Les principaux mouvements sociaux qui composent aujourd’hui le mouvement altermondialiste sont : le mouvement syndical des ouvriers et salariés ; le mouvement paysan ; le mouvement des femmes ; le mouvement écologiste et notamment le mouvement pour l’urgence climatique ; le mouvement des peuples autochtones ; le mouvement contre le racisme et les discriminations ; le mouvement des habitants.

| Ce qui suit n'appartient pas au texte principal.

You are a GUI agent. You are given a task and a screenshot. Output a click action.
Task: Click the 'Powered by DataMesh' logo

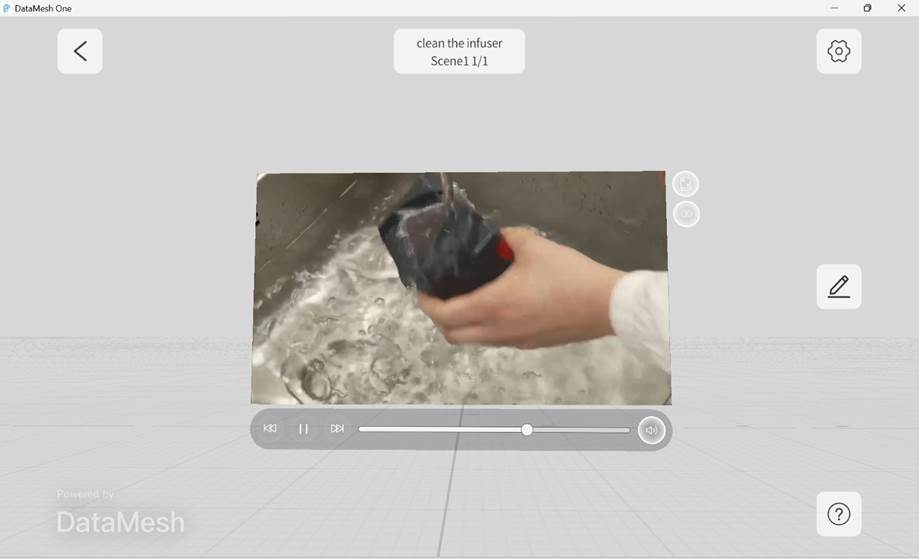(x=120, y=514)
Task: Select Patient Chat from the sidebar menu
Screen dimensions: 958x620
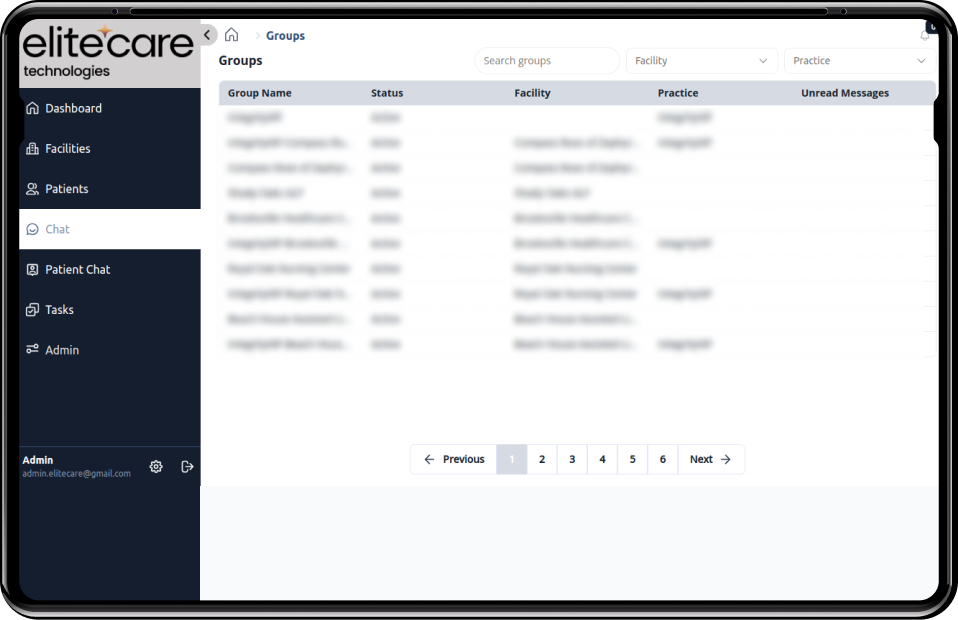Action: [34, 269]
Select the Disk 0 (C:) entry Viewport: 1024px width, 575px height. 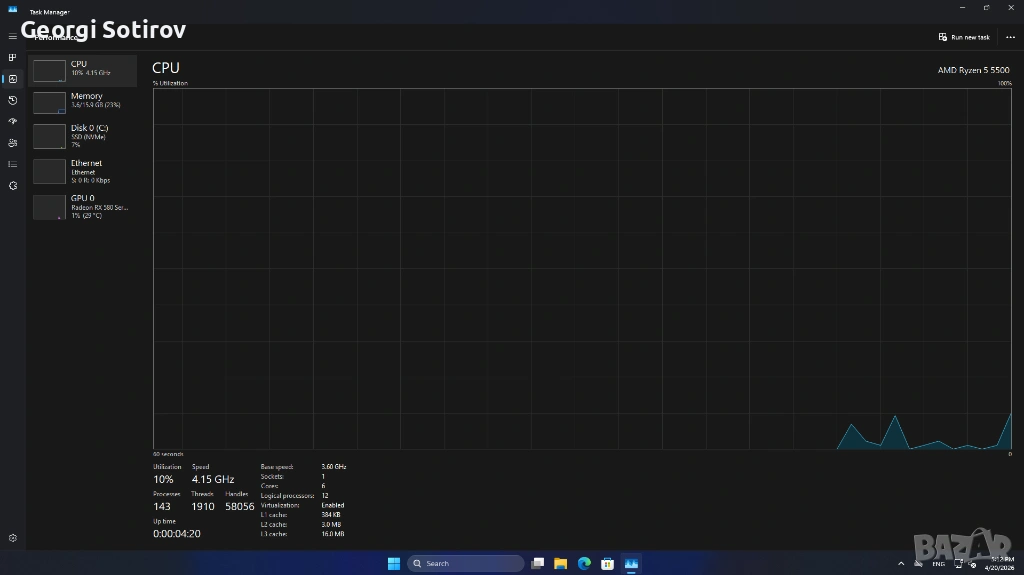[83, 136]
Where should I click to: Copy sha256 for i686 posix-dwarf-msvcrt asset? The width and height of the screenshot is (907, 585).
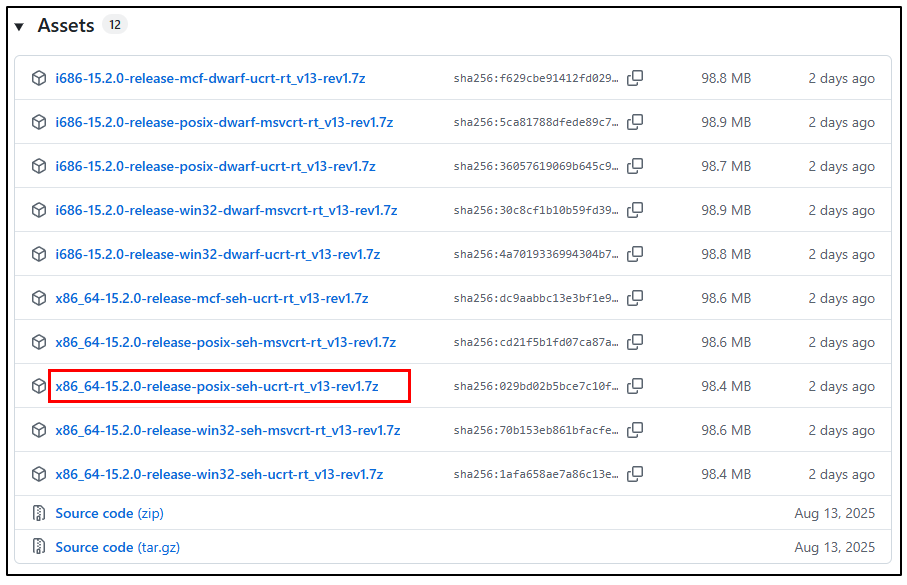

Il faut y joindre les mouvements qui luttent pour les droits sur une base thématique : les mouvements pour la santé ; les mouvements pour l’éducation ; les mouvements pour l’économie sociale et solidaire ; les mouvements pour les communs ; le mouvement des médias libres ; les mouvements pour le municipalisme et le droit à la ville ; le mouvement science et démocratie ; le mouvement contre le nucléaire ; le mouvement contre les guerres ; …

Des Forums avaient aussi été organisés qui définissaient des alliances stratégiques : les forums des élus locaux, des parlementaires, des scientifiques, des magistrats, des avocats,

Signalons aussi les marches continentales et mondiales : la marche Jai Jagat qui était partie de New Delhi vers Genève et qui a été interrompue momentanément par la COVID en Arménie ; les marches des migrants ; les caravanes terre et eau en Afrique de l’Ouest, la marche des zapatistes vers les cinq continents.

Gustave Massiah
IPAM, 7 janvier 2021


Source : ESSF

Gustave Massiah

est une des personnalités centrales du mouvement altermondialiste. Ingénieur et économiste, né en 1938 au Caire, a présidé le CRID (Centre de recherche et d’information pour le développement), galaxie d’associations d’aide au développement et de soutien aux luttes des pays du Sud, et a été vice-président d’Attac-France de 2003 à 2006.